Twenty high school students and seven chaperones from First Christian Church's youth group went to work on a home Wednesday morning in the town of Chalmette just east of New Orleans. The cleanup is part of the group's weeklong post-Hurricane Katrina mission trip.

Not one was shy about getting their hands dirty. But they were a little surprised.

"It has been seven months (since the hurricane), so I didn't expect there to be mud in the house," 15-year-old Andrew Field said. "There's a foot or two of mud in the house, and it stunk really bad."

Church members are working through the Kentucky-based CrossRoads Missions. They remove moldy drywall and insulation from houses, as well as mud, tile and damaged personal belongings. As soon as the teenagers finish one house, they move to the next.

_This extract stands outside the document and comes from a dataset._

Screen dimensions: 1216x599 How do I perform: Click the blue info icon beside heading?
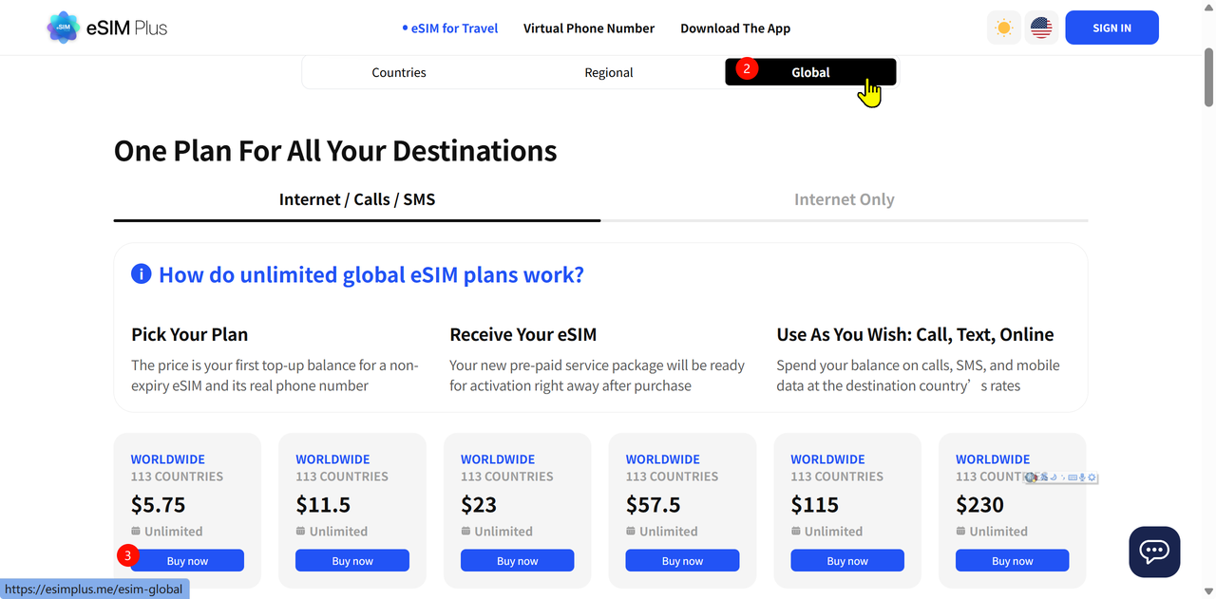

"They were pretty glad we got three houses done (Monday) when they didn't think we could get two done," Field said. "They were impressed because we're just high school students."

Youth pastor John Graler said he tried to prepare the youths for what they were going to see: piles of trash lining streets, homes with no windows or doors and businesses - even Wal-Mart - sitting empty. But Graler could talk all day and not prepare the students for the things they are experiencing in New Orleans.

"I didn't expect it to be this bad," 18-year-old Brittnie Durham said. "And it's everywhere. It's not just a couple of places, it's the whole area."

Even Graler, a self-proclaimed "news junkie," wasn't ready. Nothing on TV prepared him to see the devastation firsthand.

"It still caught me when we came up on those four of five houses piled up on each other," Graler said. "That took me by surprise."

These shocking images are what Graler hopes will draw his students into the trip and realize the work they're doing.

"With any mission trip, I want them to come back with more appreciation for what they have," Graler said.

Field said he also hopes to instill a bit of joy in the people who own the houses he's working on this week.

"I'm hoping that when they see us working like this for free, they can see Jesus Christ in us, the love in us," he said.